TRY IT » Nothing in the records should change; write them all out exactly.

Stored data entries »

------------------------------------------------

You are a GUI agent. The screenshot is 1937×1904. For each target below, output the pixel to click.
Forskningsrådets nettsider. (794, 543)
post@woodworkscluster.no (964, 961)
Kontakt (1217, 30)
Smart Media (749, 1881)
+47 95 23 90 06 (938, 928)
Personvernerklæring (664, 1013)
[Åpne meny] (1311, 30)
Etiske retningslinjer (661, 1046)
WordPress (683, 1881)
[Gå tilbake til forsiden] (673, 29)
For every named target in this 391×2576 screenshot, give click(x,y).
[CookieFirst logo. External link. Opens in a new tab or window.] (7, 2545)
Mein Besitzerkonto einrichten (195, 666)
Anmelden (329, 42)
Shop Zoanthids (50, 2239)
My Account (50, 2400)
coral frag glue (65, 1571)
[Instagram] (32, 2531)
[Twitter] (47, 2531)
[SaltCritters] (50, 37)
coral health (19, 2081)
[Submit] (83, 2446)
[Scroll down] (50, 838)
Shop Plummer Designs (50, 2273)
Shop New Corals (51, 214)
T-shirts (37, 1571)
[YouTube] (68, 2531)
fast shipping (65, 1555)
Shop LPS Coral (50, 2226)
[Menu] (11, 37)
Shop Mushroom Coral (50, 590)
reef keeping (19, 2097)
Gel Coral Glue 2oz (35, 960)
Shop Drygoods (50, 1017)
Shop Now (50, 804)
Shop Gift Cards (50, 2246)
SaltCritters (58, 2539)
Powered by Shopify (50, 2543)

------------------------------------------------

REPLY TO THE EXERCISE »
You are a GUI agent. The screenshot is 1937×1904. For each target below, output the pixel to click.
Forskningsrådets nettsider. (794, 543)
post@woodworkscluster.no (964, 961)
Kontakt (1217, 30)
Smart Media (749, 1881)
+47 95 23 90 06 (938, 928)
Personvernerklæring (664, 1013)
[Åpne meny] (1311, 30)
Etiske retningslinjer (661, 1046)
WordPress (683, 1881)
[Gå tilbake til forsiden] (673, 29)
For every named target in this 391×2576 screenshot, give click(x,y).
[CookieFirst logo. External link. Opens in a new tab or window.] (7, 2545)
Mein Besitzerkonto einrichten (195, 666)
Anmelden (329, 42)
Shop Zoanthids (50, 2239)
My Account (50, 2400)
coral frag glue (65, 1571)
[Instagram] (32, 2531)
[Twitter] (47, 2531)
[SaltCritters] (50, 37)
coral health (19, 2081)
[Submit] (83, 2446)
[Scroll down] (50, 838)
Shop Plummer Designs (50, 2273)
Shop New Corals (51, 214)
T-shirts (37, 1571)
[YouTube] (68, 2531)
fast shipping (65, 1555)
Shop LPS Coral (50, 2226)
[Menu] (11, 37)
Shop Mushroom Coral (50, 590)
reef keeping (19, 2097)
Gel Coral Glue 2oz (35, 960)
Shop Drygoods (50, 1017)
Shop Now (50, 804)
Shop Gift Cards (50, 2246)
SaltCritters (58, 2539)
Powered by Shopify (50, 2543)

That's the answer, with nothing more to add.